» **SHORT EXERCISE**: Extract the lines below and copy them word for word, without changes.

(Interface element lines)
— Begin —

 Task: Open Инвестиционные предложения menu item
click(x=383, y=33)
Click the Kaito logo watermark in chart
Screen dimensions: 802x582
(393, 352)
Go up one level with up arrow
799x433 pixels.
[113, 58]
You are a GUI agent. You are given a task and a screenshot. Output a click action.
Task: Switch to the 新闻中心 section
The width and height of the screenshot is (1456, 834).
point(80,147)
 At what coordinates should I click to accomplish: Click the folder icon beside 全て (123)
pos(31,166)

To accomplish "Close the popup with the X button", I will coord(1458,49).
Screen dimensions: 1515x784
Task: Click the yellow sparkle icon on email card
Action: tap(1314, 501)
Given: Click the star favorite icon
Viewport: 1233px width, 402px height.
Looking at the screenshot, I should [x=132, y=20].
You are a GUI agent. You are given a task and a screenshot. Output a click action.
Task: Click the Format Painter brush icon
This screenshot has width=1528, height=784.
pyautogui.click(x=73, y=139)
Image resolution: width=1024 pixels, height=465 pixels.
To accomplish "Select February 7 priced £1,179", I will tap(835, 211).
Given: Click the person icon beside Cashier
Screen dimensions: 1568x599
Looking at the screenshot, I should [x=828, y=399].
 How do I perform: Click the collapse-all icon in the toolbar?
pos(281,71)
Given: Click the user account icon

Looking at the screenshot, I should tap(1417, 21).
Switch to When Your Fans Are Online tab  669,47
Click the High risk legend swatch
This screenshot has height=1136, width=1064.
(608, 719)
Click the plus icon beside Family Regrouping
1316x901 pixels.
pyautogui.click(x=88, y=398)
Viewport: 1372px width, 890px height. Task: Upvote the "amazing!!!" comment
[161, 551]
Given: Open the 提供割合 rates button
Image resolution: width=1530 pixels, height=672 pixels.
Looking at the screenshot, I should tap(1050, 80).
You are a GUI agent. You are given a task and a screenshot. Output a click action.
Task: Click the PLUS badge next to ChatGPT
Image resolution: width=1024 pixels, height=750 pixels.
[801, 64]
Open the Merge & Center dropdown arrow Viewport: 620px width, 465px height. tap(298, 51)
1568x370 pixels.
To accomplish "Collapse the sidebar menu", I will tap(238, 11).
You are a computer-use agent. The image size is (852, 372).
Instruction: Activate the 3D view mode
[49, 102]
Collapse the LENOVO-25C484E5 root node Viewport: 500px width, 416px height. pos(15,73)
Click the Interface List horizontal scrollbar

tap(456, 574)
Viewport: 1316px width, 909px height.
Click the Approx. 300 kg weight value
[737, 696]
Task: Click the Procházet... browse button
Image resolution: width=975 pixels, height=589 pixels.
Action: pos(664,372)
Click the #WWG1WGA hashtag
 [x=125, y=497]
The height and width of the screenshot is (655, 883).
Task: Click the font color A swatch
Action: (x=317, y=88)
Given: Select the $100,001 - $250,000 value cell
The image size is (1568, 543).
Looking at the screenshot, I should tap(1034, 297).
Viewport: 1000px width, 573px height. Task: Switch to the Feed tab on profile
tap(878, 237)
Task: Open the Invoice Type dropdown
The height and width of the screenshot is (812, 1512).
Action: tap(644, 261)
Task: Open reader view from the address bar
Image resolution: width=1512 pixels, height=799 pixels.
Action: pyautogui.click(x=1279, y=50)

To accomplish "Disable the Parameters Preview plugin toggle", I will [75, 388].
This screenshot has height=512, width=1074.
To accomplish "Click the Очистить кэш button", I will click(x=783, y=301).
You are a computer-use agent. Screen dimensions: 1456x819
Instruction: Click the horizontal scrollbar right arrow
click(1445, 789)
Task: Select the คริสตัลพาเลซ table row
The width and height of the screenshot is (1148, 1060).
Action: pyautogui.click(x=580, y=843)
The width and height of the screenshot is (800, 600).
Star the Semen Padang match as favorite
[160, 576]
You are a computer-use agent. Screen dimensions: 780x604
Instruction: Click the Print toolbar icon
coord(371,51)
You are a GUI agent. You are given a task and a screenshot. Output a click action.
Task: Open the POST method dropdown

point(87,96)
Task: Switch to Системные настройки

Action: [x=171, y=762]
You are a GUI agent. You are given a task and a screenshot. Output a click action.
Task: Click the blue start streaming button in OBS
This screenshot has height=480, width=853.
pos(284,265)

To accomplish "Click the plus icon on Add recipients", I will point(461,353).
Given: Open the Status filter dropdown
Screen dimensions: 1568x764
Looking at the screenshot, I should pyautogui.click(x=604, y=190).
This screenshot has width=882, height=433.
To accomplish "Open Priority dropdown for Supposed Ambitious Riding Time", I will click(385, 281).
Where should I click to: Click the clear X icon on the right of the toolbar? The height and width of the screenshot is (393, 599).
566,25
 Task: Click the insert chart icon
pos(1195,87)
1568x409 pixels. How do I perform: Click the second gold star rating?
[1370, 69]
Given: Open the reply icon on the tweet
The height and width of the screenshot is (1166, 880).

— End —

» **RESULT OF THE TASK**:
 Task: Open Инвестиционные предложения menu item
click(x=383, y=33)
Click the Kaito logo watermark in chart
Screen dimensions: 802x582
(393, 352)
Go up one level with up arrow
799x433 pixels.
[113, 58]
You are a GUI agent. You are given a task and a screenshot. Output a click action.
Task: Switch to the 新闻中心 section
The width and height of the screenshot is (1456, 834).
point(80,147)
 At what coordinates should I click to accomplish: Click the folder icon beside 全て (123)
pos(31,166)

To accomplish "Close the popup with the X button", I will coord(1458,49).
Screen dimensions: 1515x784
Task: Click the yellow sparkle icon on email card
Action: tap(1314, 501)
Given: Click the star favorite icon
Viewport: 1233px width, 402px height.
Looking at the screenshot, I should [x=132, y=20].
You are a GUI agent. You are given a task and a screenshot. Output a click action.
Task: Click the Format Painter brush icon
This screenshot has width=1528, height=784.
pyautogui.click(x=73, y=139)
Image resolution: width=1024 pixels, height=465 pixels.
To accomplish "Select February 7 priced £1,179", I will tap(835, 211).
Given: Click the person icon beside Cashier
Screen dimensions: 1568x599
Looking at the screenshot, I should [x=828, y=399].
 How do I perform: Click the collapse-all icon in the toolbar?
pos(281,71)
Given: Click the user account icon

Looking at the screenshot, I should tap(1417, 21).
Switch to When Your Fans Are Online tab  669,47
Click the High risk legend swatch
This screenshot has height=1136, width=1064.
(608, 719)
Click the plus icon beside Family Regrouping
1316x901 pixels.
pyautogui.click(x=88, y=398)
Viewport: 1372px width, 890px height. Task: Upvote the "amazing!!!" comment
[161, 551]
Given: Open the 提供割合 rates button
Image resolution: width=1530 pixels, height=672 pixels.
Looking at the screenshot, I should tap(1050, 80).
You are a GUI agent. You are given a task and a screenshot. Output a click action.
Task: Click the PLUS badge next to ChatGPT
Image resolution: width=1024 pixels, height=750 pixels.
[801, 64]
Open the Merge & Center dropdown arrow Viewport: 620px width, 465px height. tap(298, 51)
1568x370 pixels.
To accomplish "Collapse the sidebar menu", I will tap(238, 11).
You are a computer-use agent. The image size is (852, 372).
Instruction: Activate the 3D view mode
[49, 102]
Collapse the LENOVO-25C484E5 root node Viewport: 500px width, 416px height. pos(15,73)
Click the Interface List horizontal scrollbar

tap(456, 574)
Viewport: 1316px width, 909px height.
Click the Approx. 300 kg weight value
[737, 696]
Task: Click the Procházet... browse button
Image resolution: width=975 pixels, height=589 pixels.
Action: pos(664,372)
Click the #WWG1WGA hashtag
 [x=125, y=497]
The height and width of the screenshot is (655, 883).
Task: Click the font color A swatch
Action: (x=317, y=88)
Given: Select the $100,001 - $250,000 value cell
The image size is (1568, 543).
Looking at the screenshot, I should tap(1034, 297).
Viewport: 1000px width, 573px height. Task: Switch to the Feed tab on profile
tap(878, 237)
Task: Open the Invoice Type dropdown
The height and width of the screenshot is (812, 1512).
Action: tap(644, 261)
Task: Open reader view from the address bar
Image resolution: width=1512 pixels, height=799 pixels.
Action: pyautogui.click(x=1279, y=50)

To accomplish "Disable the Parameters Preview plugin toggle", I will [75, 388].
This screenshot has height=512, width=1074.
To accomplish "Click the Очистить кэш button", I will click(x=783, y=301).
You are a computer-use agent. Screen dimensions: 1456x819
Instruction: Click the horizontal scrollbar right arrow
click(1445, 789)
Task: Select the คริสตัลพาเลซ table row
The width and height of the screenshot is (1148, 1060).
Action: pyautogui.click(x=580, y=843)
The width and height of the screenshot is (800, 600).
Star the Semen Padang match as favorite
[160, 576]
You are a computer-use agent. Screen dimensions: 780x604
Instruction: Click the Print toolbar icon
coord(371,51)
You are a GUI agent. You are given a task and a screenshot. Output a click action.
Task: Open the POST method dropdown

point(87,96)
Task: Switch to Системные настройки

Action: [x=171, y=762]
You are a GUI agent. You are given a task and a screenshot. Output a click action.
Task: Click the blue start streaming button in OBS
This screenshot has height=480, width=853.
pos(284,265)

To accomplish "Click the plus icon on Add recipients", I will point(461,353).
Given: Open the Status filter dropdown
Screen dimensions: 1568x764
Looking at the screenshot, I should pyautogui.click(x=604, y=190).
This screenshot has width=882, height=433.
To accomplish "Open Priority dropdown for Supposed Ambitious Riding Time", I will click(385, 281).
Where should I click to: Click the clear X icon on the right of the toolbar? The height and width of the screenshot is (393, 599).
566,25
 Task: Click the insert chart icon
pos(1195,87)
1568x409 pixels. How do I perform: Click the second gold star rating?
[1370, 69]
Given: Open the reply icon on the tweet
The height and width of the screenshot is (1166, 880).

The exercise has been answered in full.